Not to mention Clay Matthews and Titletown's defense won't want to be the ones who allow Peterson to hit over 2,000-plus rushing yards and potentially a new single season record. Fortunately for the Vikings, Peterson slammed Green Bay for 210 yards and averaged 10 per carry in Week 13.
So, regardless of how much the Packers prepare for Peterson, anticipate the NFL's best back producing well. The question, though: Will Peterson impact this game enough for Minnesota to win?
To find out, let's break down how Minnesota can run the rock and control the tempo to keep Rodgers sidelined.
Note: All screen-caps are courtesy of NFL.com's Game Rewind.
Peterson Converts Two Third-Downs That Eats Up the Clock and Vikings Get Six
In the first meeting against Green Bay, Minnesota's second possession lasted 14 plays, traveled 75 yards and ate up almost seven minutes of game clock.
On the first converted third down, notice how many defenders Green Bay has in the box. Still, all this requires is one-on-one blocking across the board.
Upon taking the handoff, the motion man can either lead up the gut or seal off anyone coming around the edge. This; however, is not a threat from Green Bay. Just looking at linebacker A.J. Hawk, his lack of leverage doesn't give off a run blitz.
As Peterson continues through, the distance from him and the secondary defenders are quite far for a third-and-medium situation.
Had the motioning receiver led through instead of continuing perpendicular, Peterson could have gone for even more. Fortunately for Minnesota, he was able to still get the first down and keep the drive moving.
On a later third down, the Packers are once again loading the box. This time, Hawk attacks from the snap, but Peterson is provided with a lead-blocker to keep Minnesota manned-up across the line.
There's no complex blocking scheme that goes into this play. As a result, Peterson has just one guy to beat once hitting the lane.
From here, he could bounce sideways and try to slither between a narrow lane to his right (our left), go directly to the would-be tackler or slice slightly inside to remain more downhill.
Peterson, Minnesota and the NFL world knows that Green Bay must stack the box to try and slow the Vikings' rushing attack down.
What is most important, aside from Peterson's impact, for Minnesota to beat Green Bay?
This drive; however, resulted in a touchdown and keeping Rodgers off the field certainly impacted the Packers' subsequent series. Over its next six possessions, Green Bay managed only a field goal and Rodgers threw an interception.

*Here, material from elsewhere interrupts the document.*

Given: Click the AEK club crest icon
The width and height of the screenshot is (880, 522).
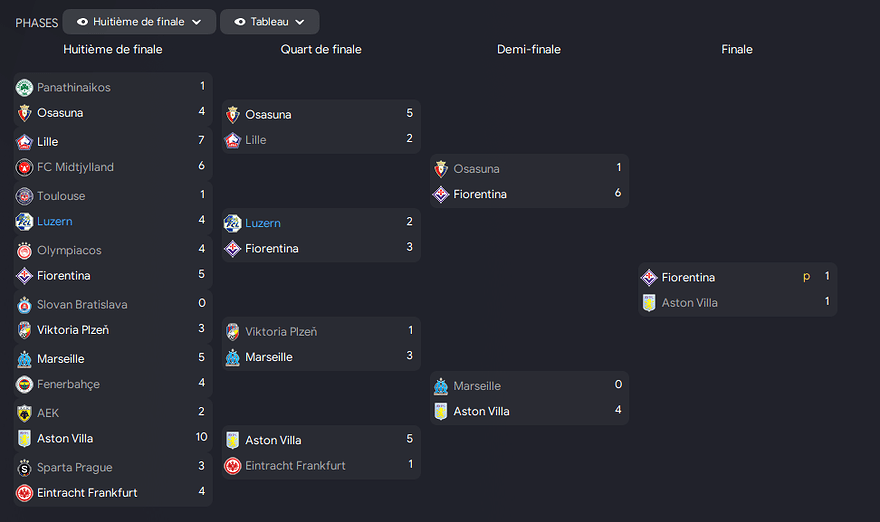Looking at the screenshot, I should pyautogui.click(x=24, y=413).
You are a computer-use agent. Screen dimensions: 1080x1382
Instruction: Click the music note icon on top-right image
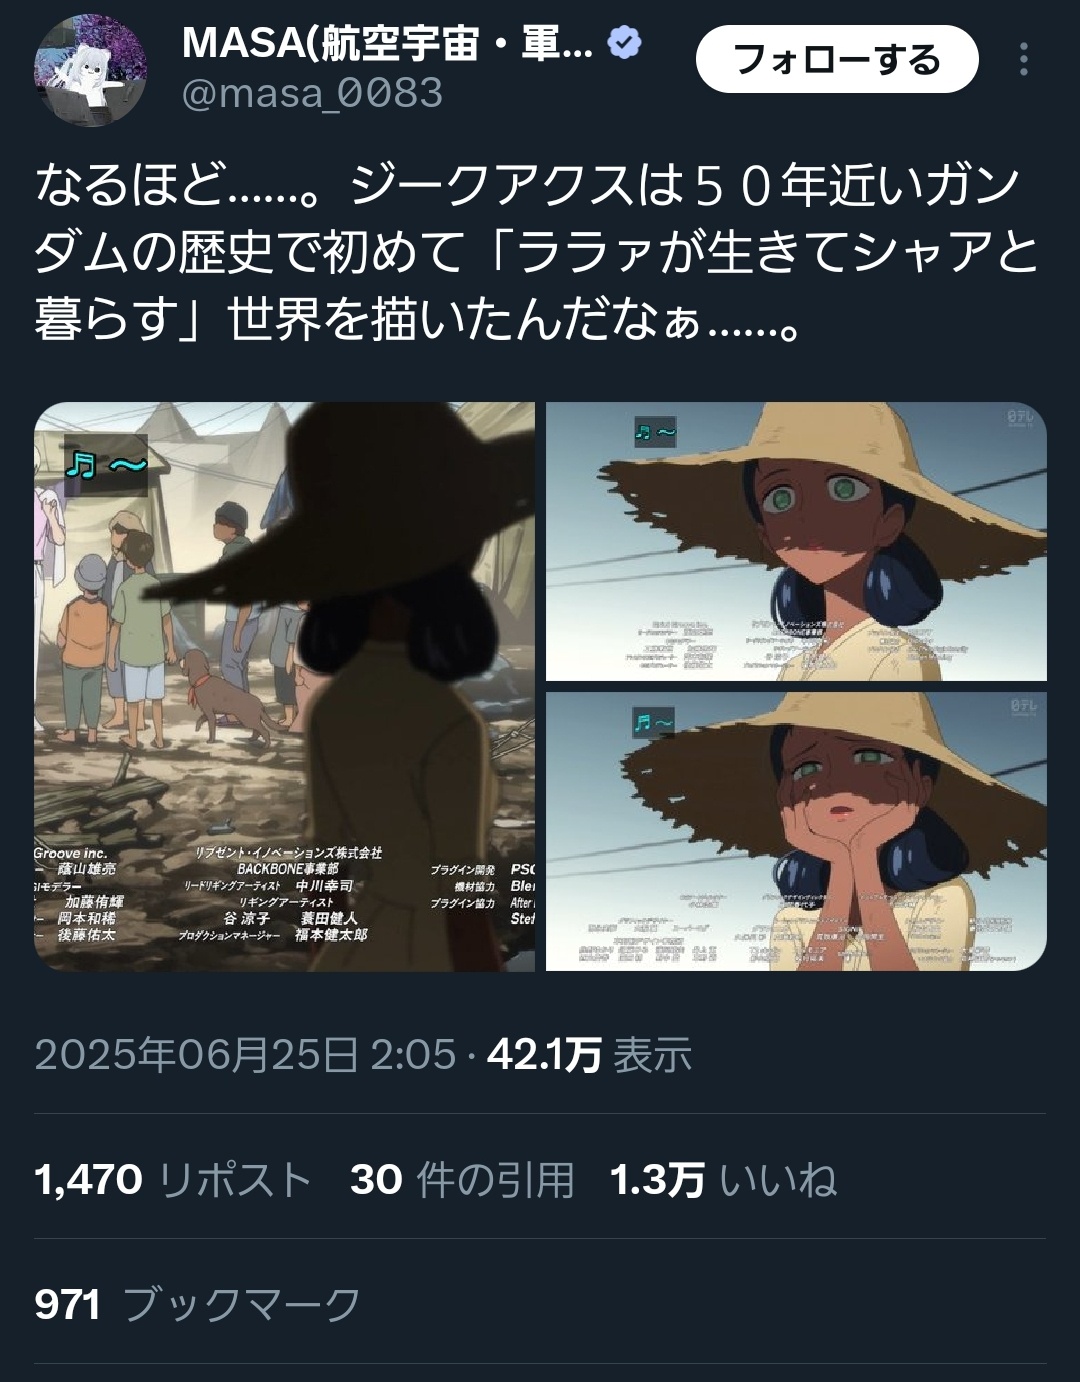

Minnesota led 14-13 late in the third quarter, because this drive's impact affected the game's complexion directly thereafter. Provided the Vikings get more of these in Week 17, a playoff berth will happen since Green Bay did win Week 13's possession battle by 17 minutes.
The Purple People Eaters can't afford to let Rodgers and the Pack control the tempo. So, more feeds to Peterson will fight off Green Bay better than the early December matchup.